[sane-devel] Infrared channel
Johannes Meixner
jsmeix@suse.de
Wed, 23 Feb 2005 10:34:27 +0100 (CET)
Hello,
On Feb 23 10:34 Olaf Meeuwissen wrote (shortened):
> What you are suggesting here sounds quite a bit to the way foomatic
> handles printers.
>
> - an XML database
> - a few utilities to crank out PPD files
> - one utility to glue the PPDs, the spooler and the printer drivers
> together
Note that the Foomatic XML is not 100% compliant to XML spec
see "entity reference problem in XML data" on LinuxPrinting.org:
http://www.linuxprinting.org/pipermail/foomatic-devel/2004q1/001838.html
and the "DTDs: first try" thread on LinuxPrinting.org, for example:
http://www.linuxprinting.org/pipermail/foomatic-devel/2004q1/001830.html
I.e. if you like to use XML be very careful to produce correct XML.
Note that XML can be valid (i.e. xmllint doesn't complain) but
nevertheless it is not what you expect (see above), see for example:
http://www.linuxprinting.org/pipermail/foomatic-devel/2004q1/001851.html
(there is a wrong mail reference, it should be .../2004q1/001838.html)
I think the best way to make sure the XML is correct is not to use
selfmade XML parsers but only established tools like xmllint
and xsltproc.
Some notes regarding possible problems:
Do not depend on XML or any other intermediate format.
Do not force the authors of scanner software to provide XML.
Only specify the syntax of the final scanner description data.
This way third party software (e.g.

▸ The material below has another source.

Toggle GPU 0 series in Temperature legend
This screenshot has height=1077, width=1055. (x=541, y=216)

HP's HPLIP or Epson Kowa's Iscan)
can be made as the authors of this software like to do it.
For printers only the PPD format is mandatory.

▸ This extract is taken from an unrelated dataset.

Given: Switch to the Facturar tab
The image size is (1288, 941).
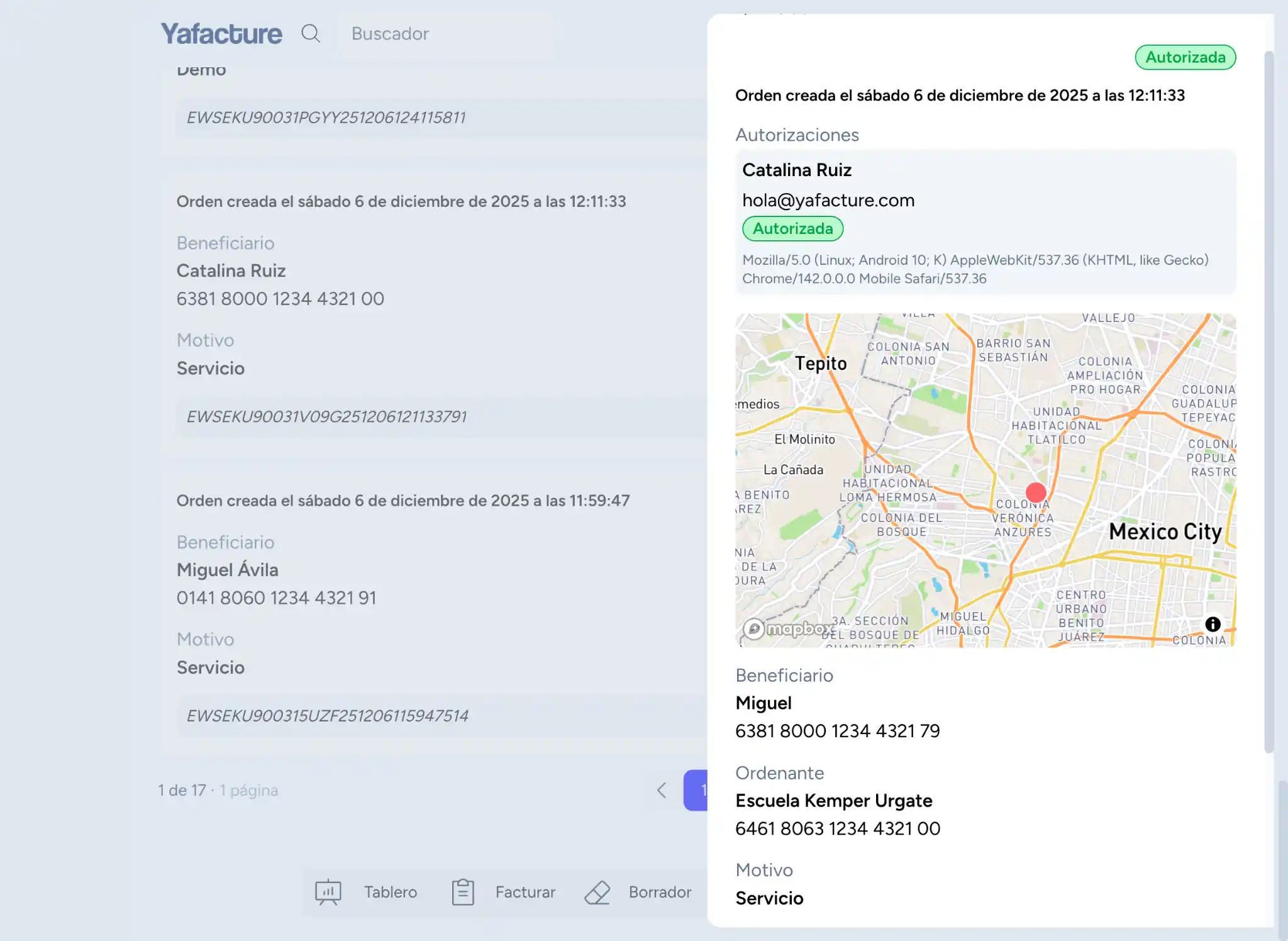Looking at the screenshot, I should point(525,892).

It doesn't matter how the PPDs are created.
Examples:
- PPDs for PostScript printers are created by internal tools
of the printer manufacturers
- PPDs for HP's HPIJS driver are created somehow by HP
(I don't care how HP makes them - I only use the PPDs)

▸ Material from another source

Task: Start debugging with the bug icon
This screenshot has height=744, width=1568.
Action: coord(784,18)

- PPDs for the GimpPrint/Gutenprint driver are created
via Foomatic-stlye XML
> I guess, we could do without the PPD files for scanners
I would prefer this too.
> > Obviously it is best not to maintain any kind of text files
> > but to run the backend in a special mode and the backend spits out
> > what it knows in a well defined format.
>
> It be nice if the backend could spit out a baseline because quite a
> few backends seem to at least partially support new models without any
> modification. As a matter of fact, I have been playing with the
> thought to externalise a lot of data that is now hard-coded in the
> epkowa backend into data files. This would make it possible to add
> support for at least some scanners without a recompile of the backend.
> # If the original data is in XML format, it would also ease keeping my
> # (internal) specs in sync with reality ;-)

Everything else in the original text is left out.